ABSTRACT

John Rawls’ magnum opus A Theory of Justice ([1971] 1999b), which triggered a wide-ranging revival in normative political theorizing (Wolff 2013), poses a fundamental question: what are the basic principles of a just society? His influential answer reworks Kant’s contract view as a universalist theory of justice and a critique of the utilitarian tradition, and continues to be deeply influential in political theorizing up to the present day.
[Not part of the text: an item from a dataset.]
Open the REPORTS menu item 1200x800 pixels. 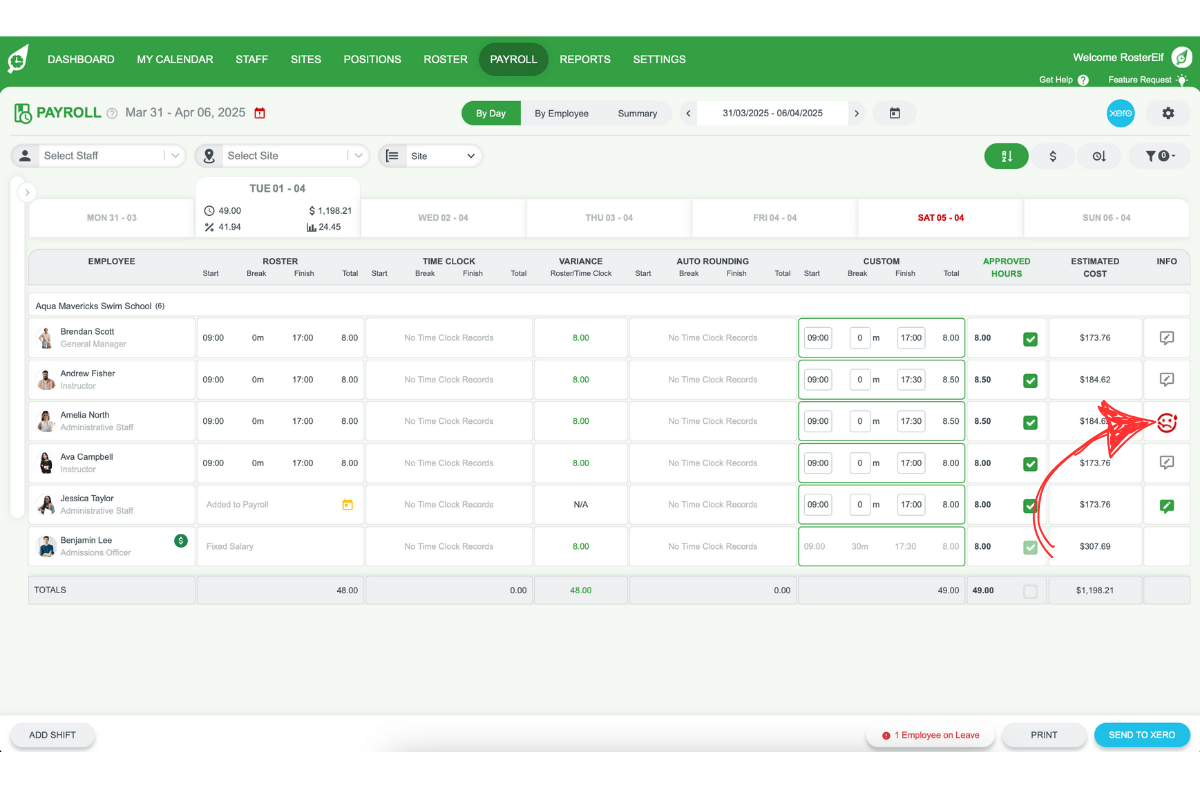(585, 59)
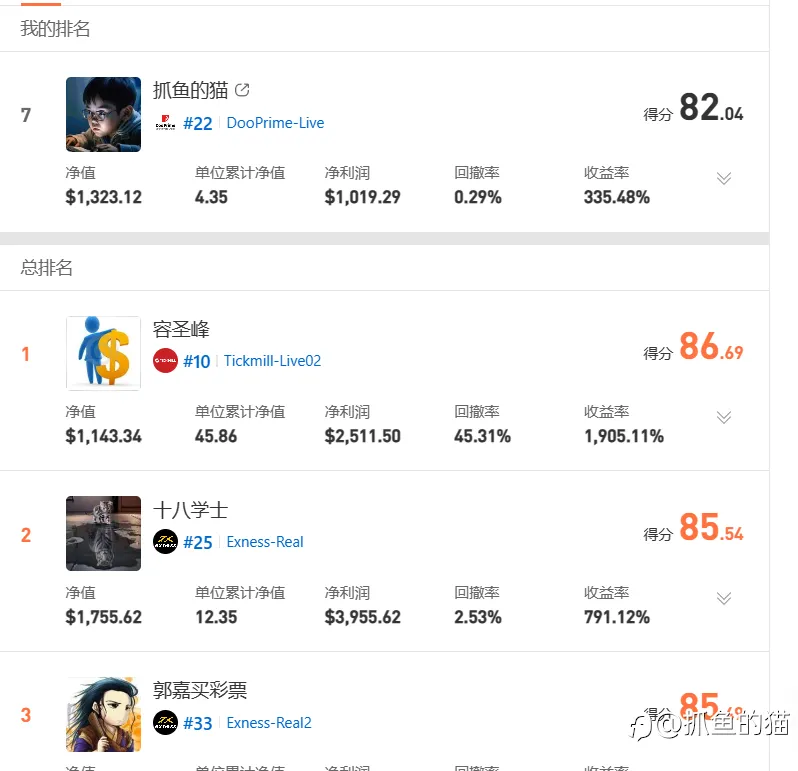Expand details chevron for 容圣峰
The width and height of the screenshot is (798, 771).
tap(724, 417)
The breadth of Rawls’ autonomy liberalism notwithstanding, issues such as nationalism, culture, and religion are either nonexistent or play a marginal role in A Theory of Justice. 1 Yet the intensification of the presence of religion in the public sphere, resulting in a prolonged culture war (Hunter 1992), in addition to the internal problems of his initial project, led Rawls to recalibrate his theory as political liberalism (Rawls [1993] 2007, 1999a). In this second stage of the development of his view, Rawls goes back to an original interrogation of Western liberalism and political modernity, namely to the conundrum of legitimizing coercive power in a society where different moral and religious doctrines are in conflict. Echoing the main concern of the liberal thinkers confronted with the devastating wars of religion of the sixteenth century, Rawls focuses on the following question: how is it possible that there may exist over time a stable and just society of free and equal citizens profoundly divided by reasonable though incompatible religious, philosophical, and moral doctrines? (Rawls [1993] 2007: xxvii). Religion poses the toughest challenge for answering this question, since any “religious doctrine that is based on religious authority, for example, the Church or the Bible” appears to at odds with “a reasonable political conception that supports a just democratic regime” (Rawls [1993] 2007: xxxix).